Je fais le trajet qui mène de l’ancienne gare de Granby à la passerelle Miner, en longeant la rivière, mon fils Noah installé dans son porte-bébé, dans mon dos. Cette partie de la rivière Yamaska constitue ce que les géographes nomment un ressaut. Du lac Boivin, plus en amont à la hauteur de la gare, jusqu’à la rue Saint-Charles quelques centaines de mètres plus loin, le dénivelé de la rivière chute de 11 mètres, créant un débit d’eau rapide dont ont profité les premières industries de la ville, au XIXe siècle.

Aujourd’hui, une piste cyclable, des aires de repos et quelques sentiers ont été aménagés. De rares vestiges industriels sont toujours en place, entre autres une ancienne conduite d’eau qui alimentait la Miner Rubber.
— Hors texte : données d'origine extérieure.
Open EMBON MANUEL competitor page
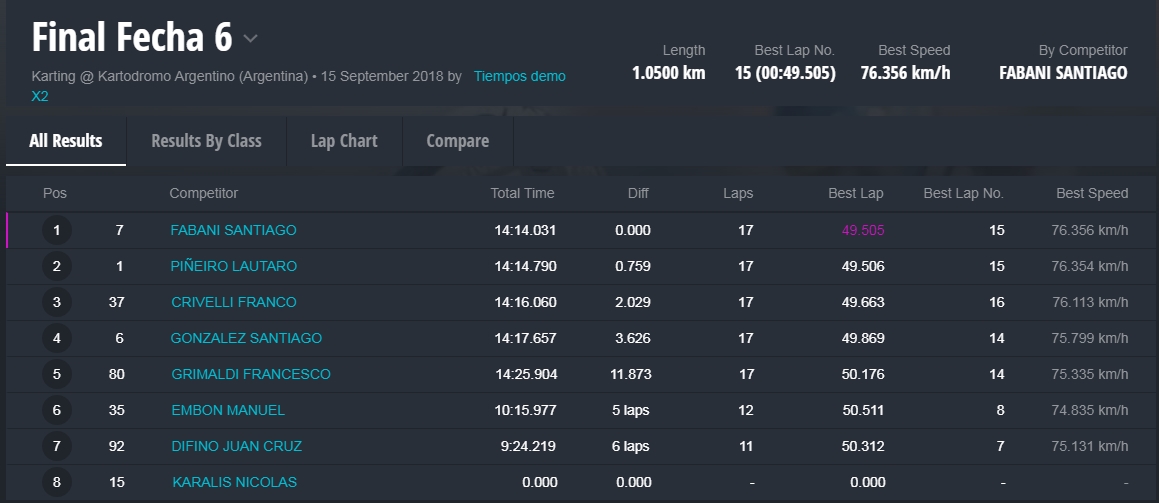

Avec la passerelle, c’est la seule trace dans le paysage de ce qui fut la plus importante industrie de la ville.

Vestige de la Miner Rubber

Dans la toponymie de Granby, toutefois, impossible d’oublier la lourde présence de la famille, qui a donné son nom au parc Miner, au golf Miner, aux terres Miner, au boisé Miner, à la piscine Miner, à la Ferme héritage Miner et, bien sûr, à la passerelle Miner.

Mais aucune rue ne porte le nom de Miner.

Quand on provient de la piste cyclable, aménagée sur le tracé de l’ancienne voie ferroviaire, la passerelle est en plongée. La différence de perspective est impressionnante. De la piste cyclable, elle semble minuscule, n’invite pas qu’on s’y attarde. Des sentiers, on perçoit mieux le terrain accidenté, les gorges qui se déploient sous ses poutres et la hauteur de la passerelle.

Je prends un sentier non aménagé pour descendre plus près du lit de la rivière. Je dois bien assurer mon équilibre avec un contrepoids d’une douzaine de kilos dans le dos. Sitôt que nous atteignons la rive, mon fils cesse ses babils et fixe les rapides. Il semble absorbé par le grondement, un tout petit grondement continu, une force tranquille.

C’est depuis les rivières qu’on prend la bonne mesure des ponts.

J’ai habité Granby une bonne partie de mon adolescence. Mis à part le lac Boivin et son centre d’interprétation, la ville était peu associée dans mon imaginaire aux espaces naturels. Les aspects industriel et commercial dominaient. Je me souviens d’un grand titre du journal local, La Voix de l’Est, quelque part dans les années 1990 : « Granby, ville industrielle, c’est fini ! » J’avais peut-être onze ou douze ans. Une usine importante venait de fermer. J’ai été marqué par cette première page parce que je n’arrivais pas à imaginer ce que serait Granby si elle n’était pas « industrielle ». Mon père René et mon grand-père Simon ont travaillé dans une usine du parc industriel. Ma grand-mère Lucille à la Granby Elastic Web, qui formait avec l’Imperial Tobacco et la Miner Rubber les industries les plus florissantes de l’après-guerre.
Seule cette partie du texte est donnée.